Set exercise: Reproduce the records word for word, from the line with "Task: Open chart settings hexagon icon" to the line with "Action: point(957,341)", including both of those lines. Omit the pictures.

Material for the task:
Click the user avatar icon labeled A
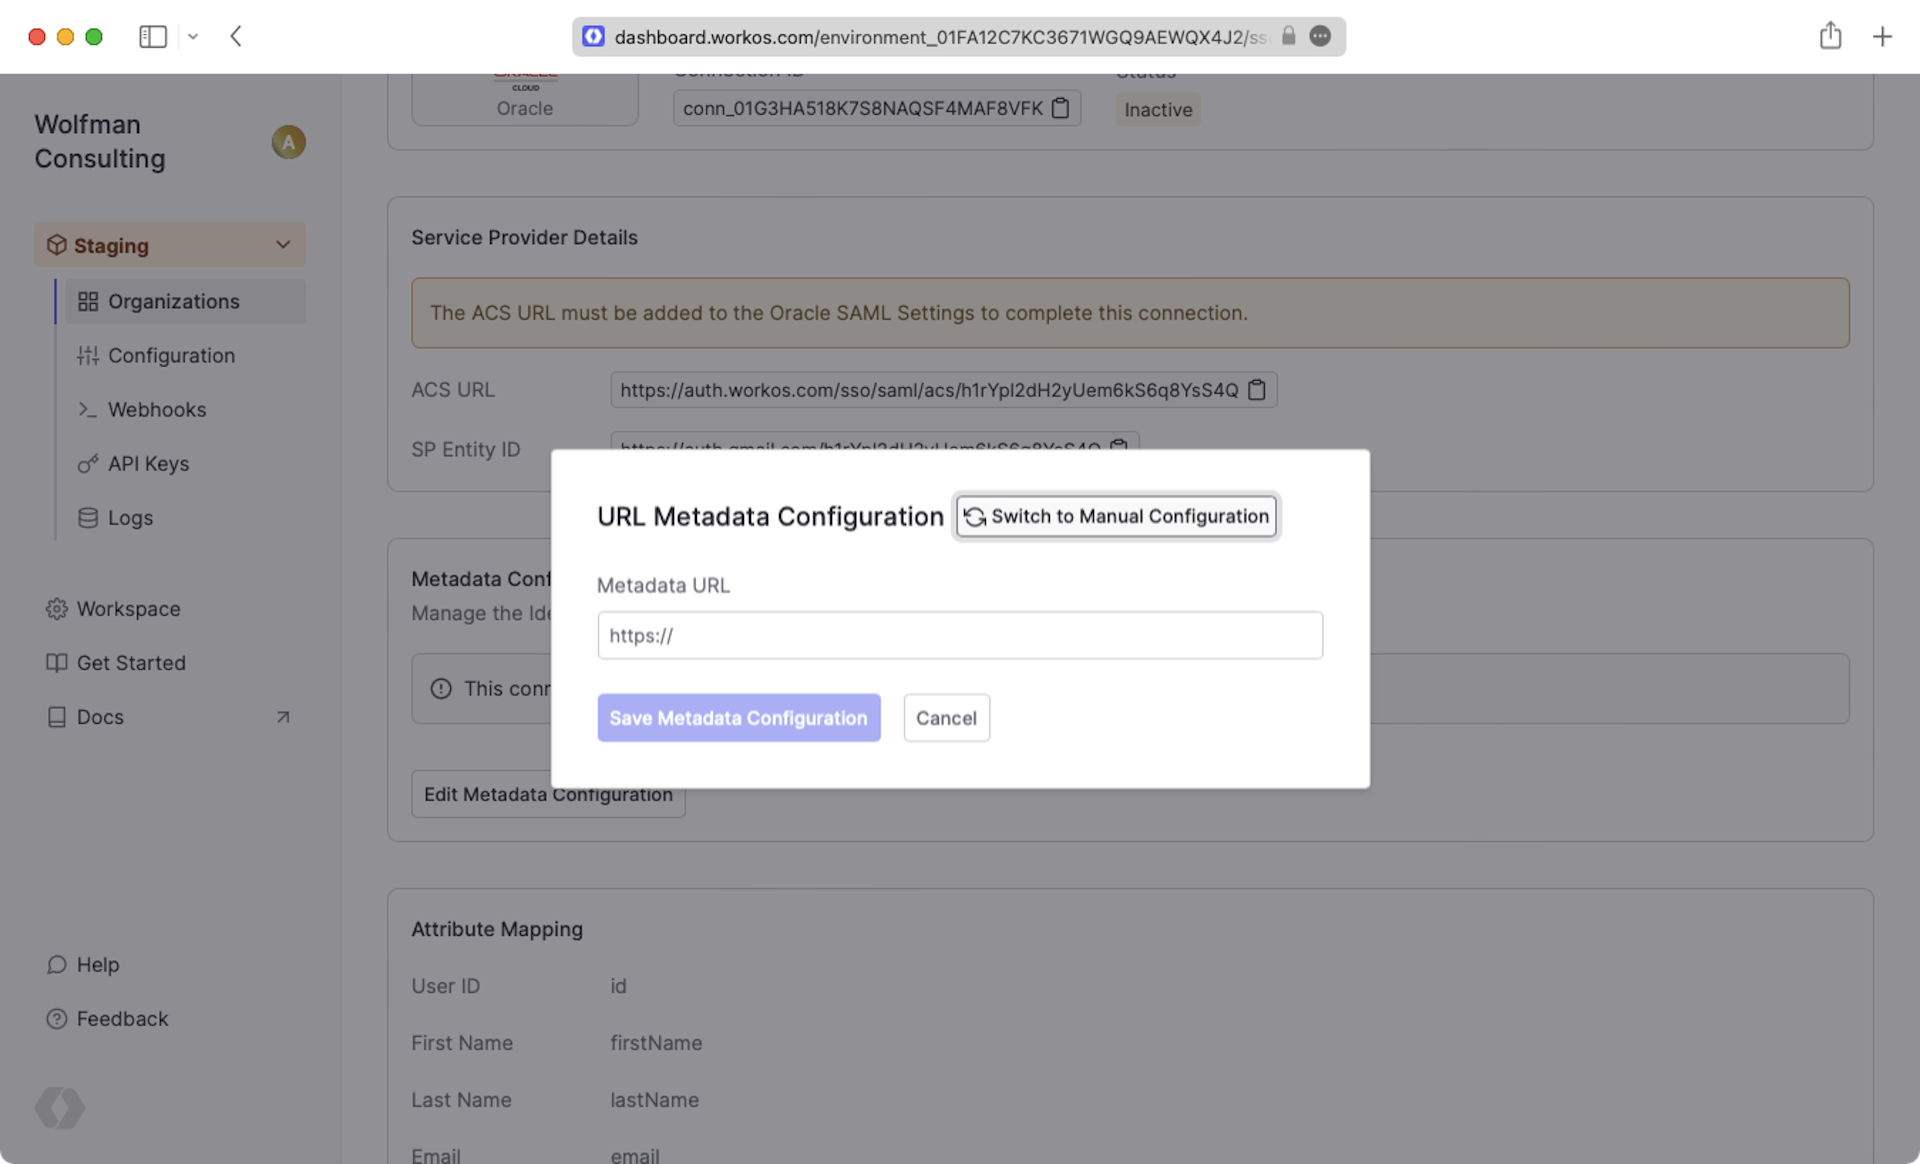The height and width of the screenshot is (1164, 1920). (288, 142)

--

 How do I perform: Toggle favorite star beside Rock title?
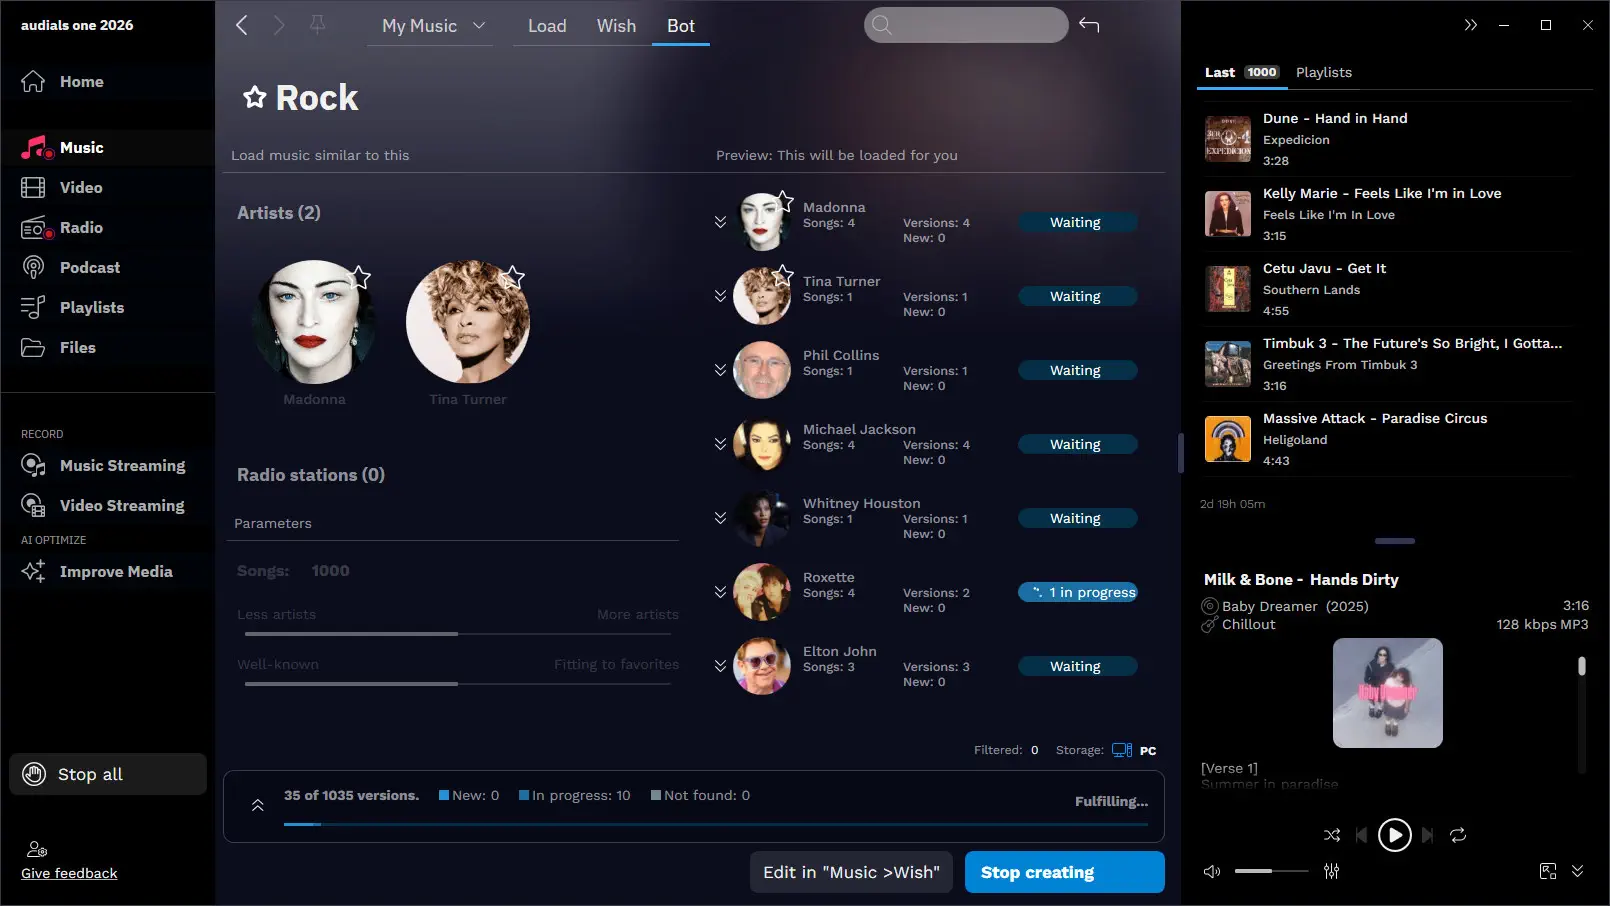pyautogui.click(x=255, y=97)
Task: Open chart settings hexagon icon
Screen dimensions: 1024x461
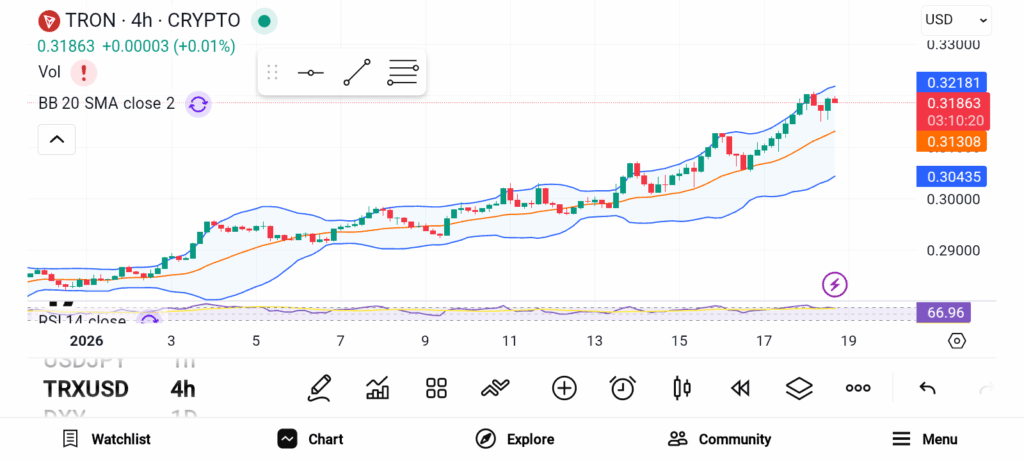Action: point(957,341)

Solution:
Task: Open chart settings hexagon icon
Screen dimensions: 1024x461
Action: point(957,341)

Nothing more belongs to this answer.